***** Supplied information *****
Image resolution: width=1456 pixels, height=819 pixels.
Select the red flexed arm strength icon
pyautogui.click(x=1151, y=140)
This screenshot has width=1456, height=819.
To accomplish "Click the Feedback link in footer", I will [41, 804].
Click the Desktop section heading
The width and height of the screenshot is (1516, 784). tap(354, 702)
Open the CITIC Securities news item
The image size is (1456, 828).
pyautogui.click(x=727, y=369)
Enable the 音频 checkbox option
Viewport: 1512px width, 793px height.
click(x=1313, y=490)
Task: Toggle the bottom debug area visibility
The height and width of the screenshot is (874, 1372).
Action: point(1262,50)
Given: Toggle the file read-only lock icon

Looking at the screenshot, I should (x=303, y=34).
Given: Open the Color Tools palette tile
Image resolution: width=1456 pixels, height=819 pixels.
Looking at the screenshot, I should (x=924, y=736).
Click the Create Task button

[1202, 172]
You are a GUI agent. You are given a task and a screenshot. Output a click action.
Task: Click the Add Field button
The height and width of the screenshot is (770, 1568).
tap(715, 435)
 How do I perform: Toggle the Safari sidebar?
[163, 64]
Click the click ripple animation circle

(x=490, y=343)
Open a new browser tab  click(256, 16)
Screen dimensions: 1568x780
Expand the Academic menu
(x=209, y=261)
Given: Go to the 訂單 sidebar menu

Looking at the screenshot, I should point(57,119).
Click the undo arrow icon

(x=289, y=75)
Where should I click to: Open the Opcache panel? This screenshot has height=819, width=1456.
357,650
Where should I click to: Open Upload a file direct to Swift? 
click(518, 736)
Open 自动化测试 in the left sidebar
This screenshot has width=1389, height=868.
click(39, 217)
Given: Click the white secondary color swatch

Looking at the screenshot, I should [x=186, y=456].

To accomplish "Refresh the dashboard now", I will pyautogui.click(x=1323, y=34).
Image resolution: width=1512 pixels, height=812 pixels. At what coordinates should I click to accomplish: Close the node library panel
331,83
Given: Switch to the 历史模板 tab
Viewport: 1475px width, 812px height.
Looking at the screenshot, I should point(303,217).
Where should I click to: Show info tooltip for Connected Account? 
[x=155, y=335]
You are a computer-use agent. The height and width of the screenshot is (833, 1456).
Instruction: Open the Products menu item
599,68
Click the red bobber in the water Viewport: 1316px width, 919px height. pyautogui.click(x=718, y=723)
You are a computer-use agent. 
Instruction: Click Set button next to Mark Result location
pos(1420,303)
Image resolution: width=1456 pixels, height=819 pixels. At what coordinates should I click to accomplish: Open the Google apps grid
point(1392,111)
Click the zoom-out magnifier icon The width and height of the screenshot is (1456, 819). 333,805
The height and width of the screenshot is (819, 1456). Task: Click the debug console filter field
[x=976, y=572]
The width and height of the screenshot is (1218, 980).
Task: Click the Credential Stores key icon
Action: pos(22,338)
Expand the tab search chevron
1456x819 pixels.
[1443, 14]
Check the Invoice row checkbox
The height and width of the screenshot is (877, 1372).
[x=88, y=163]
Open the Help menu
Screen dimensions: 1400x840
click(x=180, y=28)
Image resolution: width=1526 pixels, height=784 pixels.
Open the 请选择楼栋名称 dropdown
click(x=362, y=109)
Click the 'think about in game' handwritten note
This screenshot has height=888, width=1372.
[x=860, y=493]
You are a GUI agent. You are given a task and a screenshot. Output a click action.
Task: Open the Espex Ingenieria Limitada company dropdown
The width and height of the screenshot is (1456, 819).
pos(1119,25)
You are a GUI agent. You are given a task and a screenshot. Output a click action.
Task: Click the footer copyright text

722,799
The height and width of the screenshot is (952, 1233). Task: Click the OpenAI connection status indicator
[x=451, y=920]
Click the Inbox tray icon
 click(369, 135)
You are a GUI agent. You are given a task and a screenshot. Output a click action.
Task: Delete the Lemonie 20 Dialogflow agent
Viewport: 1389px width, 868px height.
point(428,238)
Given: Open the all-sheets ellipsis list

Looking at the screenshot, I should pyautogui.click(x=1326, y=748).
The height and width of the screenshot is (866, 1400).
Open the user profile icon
*****
Try it: Repeat exactly the lines above from the line that contains "Click the 'think" through the end. Include both of these ends; leave out everything else.

Exercise answer:
Click the 'think about in game' handwritten note
This screenshot has height=888, width=1372.
[x=860, y=493]
You are a GUI agent. You are given a task and a screenshot. Output a click action.
Task: Open the Espex Ingenieria Limitada company dropdown
The width and height of the screenshot is (1456, 819).
pos(1119,25)
You are a GUI agent. You are given a task and a screenshot. Output a click action.
Task: Click the footer copyright text

722,799
The height and width of the screenshot is (952, 1233). Task: Click the OpenAI connection status indicator
[x=451, y=920]
Click the Inbox tray icon
 click(369, 135)
You are a GUI agent. You are given a task and a screenshot. Output a click action.
Task: Delete the Lemonie 20 Dialogflow agent
Viewport: 1389px width, 868px height.
point(428,238)
Given: Open the all-sheets ellipsis list

Looking at the screenshot, I should pyautogui.click(x=1326, y=748).
The height and width of the screenshot is (866, 1400).
Open the user profile icon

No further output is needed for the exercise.